Melica bocquetii

Scientific classification
- Kingdom: Plantae
- Clade: Tracheophytes
- Clade: Angiosperms
- Clade: Monocots
- Clade: Commelinids
- Order: Poales
- Family: Poaceae
- Subfamily: Pooideae
- Genus: Melica
- Species: M. bocquetii
- Binomial name: Melica bocquetii Talavera

= Melica bocquetii =

- Genus: Melica
- Species: bocquetii
- Authority: Talavera

Species of grass

Melica bocquetii, is a species of grass in the family Poaceae that is endemic to the Subbaetic mountains of southern Spain.

==Description==
The species is perennial and caespitose with elongated rhizomes. Its culms are 20–60 cm long. Culm-internodes scaberulous with leaf-sheaths are scabrous and tubular with one of their length being closed. It eciliate membrane is 1–4 mm long and is lacerate. Leaf-blades being convolute, and are 11–12 mm long and 0.7–1 mm wide. They also have scaberulous surface which is also puberulous and hairy as well. The panicle branches are oblong, scaberulous, and are 8–22 cm long by 2 cm wide. Its spikelets are obovate, pendulous, solitary and are 11–17 mm long. Fertile spikelets have hairy, pubescent, curved and filiformed pedicels. Florets are diminished with callus being pubescent as well. The species have a smooth rachilla.
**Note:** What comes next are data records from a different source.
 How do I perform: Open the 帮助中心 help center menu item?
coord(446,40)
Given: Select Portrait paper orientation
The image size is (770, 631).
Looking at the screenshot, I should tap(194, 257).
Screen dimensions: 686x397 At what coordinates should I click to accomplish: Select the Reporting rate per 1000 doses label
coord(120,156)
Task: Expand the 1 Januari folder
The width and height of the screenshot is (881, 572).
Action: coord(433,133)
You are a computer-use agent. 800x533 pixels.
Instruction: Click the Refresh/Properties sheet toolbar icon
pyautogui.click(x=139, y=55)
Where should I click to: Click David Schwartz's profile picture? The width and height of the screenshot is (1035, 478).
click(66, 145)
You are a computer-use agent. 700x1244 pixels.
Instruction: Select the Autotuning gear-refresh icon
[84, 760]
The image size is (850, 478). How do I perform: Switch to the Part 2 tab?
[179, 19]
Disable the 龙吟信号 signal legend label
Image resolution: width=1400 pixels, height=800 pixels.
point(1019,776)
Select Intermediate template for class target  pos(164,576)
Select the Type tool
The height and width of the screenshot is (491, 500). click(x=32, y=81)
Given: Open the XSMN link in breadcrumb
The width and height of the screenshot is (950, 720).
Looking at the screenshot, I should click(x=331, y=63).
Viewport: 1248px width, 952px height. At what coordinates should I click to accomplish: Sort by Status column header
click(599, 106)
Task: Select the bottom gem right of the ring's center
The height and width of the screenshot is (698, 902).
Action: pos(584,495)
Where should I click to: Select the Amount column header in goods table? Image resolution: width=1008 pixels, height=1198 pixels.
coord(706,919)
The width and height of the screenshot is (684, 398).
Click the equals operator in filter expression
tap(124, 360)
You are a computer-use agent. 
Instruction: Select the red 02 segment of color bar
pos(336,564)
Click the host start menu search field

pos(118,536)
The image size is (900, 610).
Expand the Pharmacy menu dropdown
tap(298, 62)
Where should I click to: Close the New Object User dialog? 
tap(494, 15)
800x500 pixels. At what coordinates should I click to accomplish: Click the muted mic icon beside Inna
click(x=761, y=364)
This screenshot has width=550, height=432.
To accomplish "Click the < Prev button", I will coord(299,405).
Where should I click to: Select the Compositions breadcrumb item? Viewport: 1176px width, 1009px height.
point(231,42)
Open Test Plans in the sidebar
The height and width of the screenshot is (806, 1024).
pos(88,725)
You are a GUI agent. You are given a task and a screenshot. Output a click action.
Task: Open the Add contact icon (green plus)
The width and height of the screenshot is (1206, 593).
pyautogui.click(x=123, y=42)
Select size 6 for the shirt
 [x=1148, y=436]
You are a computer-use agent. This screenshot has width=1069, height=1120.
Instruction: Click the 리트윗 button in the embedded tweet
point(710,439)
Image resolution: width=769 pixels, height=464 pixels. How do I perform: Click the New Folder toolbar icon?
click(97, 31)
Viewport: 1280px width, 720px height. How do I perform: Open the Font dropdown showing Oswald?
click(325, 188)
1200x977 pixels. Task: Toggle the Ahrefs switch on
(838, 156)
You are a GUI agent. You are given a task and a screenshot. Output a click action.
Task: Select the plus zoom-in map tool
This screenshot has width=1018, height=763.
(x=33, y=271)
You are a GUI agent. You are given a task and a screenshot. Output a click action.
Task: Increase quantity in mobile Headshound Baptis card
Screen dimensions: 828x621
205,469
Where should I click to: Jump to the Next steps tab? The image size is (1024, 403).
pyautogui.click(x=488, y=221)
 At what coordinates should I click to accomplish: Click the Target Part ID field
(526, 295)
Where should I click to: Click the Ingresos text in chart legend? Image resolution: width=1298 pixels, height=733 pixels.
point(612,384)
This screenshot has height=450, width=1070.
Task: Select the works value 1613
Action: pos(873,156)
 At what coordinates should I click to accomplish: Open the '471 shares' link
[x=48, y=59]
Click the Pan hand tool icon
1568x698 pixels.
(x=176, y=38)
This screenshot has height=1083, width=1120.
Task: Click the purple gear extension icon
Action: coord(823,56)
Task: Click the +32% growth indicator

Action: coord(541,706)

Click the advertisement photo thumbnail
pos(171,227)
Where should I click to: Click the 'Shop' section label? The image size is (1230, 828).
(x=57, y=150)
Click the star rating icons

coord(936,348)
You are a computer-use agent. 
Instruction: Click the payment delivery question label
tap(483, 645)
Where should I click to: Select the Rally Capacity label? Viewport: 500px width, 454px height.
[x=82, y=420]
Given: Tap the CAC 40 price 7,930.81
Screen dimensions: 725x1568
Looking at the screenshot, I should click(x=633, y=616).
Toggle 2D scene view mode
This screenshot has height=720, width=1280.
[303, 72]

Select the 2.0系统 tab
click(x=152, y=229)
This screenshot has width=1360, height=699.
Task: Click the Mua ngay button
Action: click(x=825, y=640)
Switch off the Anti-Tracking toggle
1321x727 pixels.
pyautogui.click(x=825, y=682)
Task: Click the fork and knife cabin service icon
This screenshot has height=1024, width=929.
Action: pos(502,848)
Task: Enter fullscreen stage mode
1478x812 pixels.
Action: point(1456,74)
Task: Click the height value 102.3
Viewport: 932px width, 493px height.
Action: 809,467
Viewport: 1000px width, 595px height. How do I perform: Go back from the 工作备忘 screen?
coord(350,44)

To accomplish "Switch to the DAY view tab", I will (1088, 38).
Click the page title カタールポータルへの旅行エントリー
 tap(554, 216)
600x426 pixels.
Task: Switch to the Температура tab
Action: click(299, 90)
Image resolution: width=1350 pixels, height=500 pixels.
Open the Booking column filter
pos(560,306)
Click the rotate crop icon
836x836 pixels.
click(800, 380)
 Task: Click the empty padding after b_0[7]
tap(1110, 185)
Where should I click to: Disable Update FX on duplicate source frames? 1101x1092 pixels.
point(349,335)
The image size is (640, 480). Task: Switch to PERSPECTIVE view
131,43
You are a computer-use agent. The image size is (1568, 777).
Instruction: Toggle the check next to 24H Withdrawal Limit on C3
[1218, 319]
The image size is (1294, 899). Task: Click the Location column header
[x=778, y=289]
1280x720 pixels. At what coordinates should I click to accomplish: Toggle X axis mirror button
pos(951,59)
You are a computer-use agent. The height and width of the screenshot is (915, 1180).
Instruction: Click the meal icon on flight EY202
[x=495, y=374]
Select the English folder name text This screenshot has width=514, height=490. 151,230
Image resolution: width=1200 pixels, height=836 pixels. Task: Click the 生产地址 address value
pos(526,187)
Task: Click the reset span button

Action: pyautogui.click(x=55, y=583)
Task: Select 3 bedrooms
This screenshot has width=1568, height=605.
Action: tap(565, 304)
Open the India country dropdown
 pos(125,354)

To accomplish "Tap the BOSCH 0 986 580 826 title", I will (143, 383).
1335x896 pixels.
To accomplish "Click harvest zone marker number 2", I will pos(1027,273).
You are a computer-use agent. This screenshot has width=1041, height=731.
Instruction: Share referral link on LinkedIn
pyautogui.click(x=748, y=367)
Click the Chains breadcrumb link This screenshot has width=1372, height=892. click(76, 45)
Its lemma have 3–3.5 mm long hairs and have villous surface. Fertile lemma is chartaceous, lanceolate and is 4–4.5 mm long. Sterile floret is also barren, cuneate, and is clumped. Both the lower and upper glumes are keelless, lanceolate, and have attenuate apexes, but have different surfaces. The upper glume is 5.5–6.2 mm long with pilose surface, while the lower glumes is 5–7 mm long and is puberulous on the bottom. Palea is elliptic and is 3.5 mm long and have 2 veines with puberulous surface. Flowers are growing together and have 3 anthers that are 1.5 mm long with 2 lodicules. Fruits are fusiform and have an additional pericarp.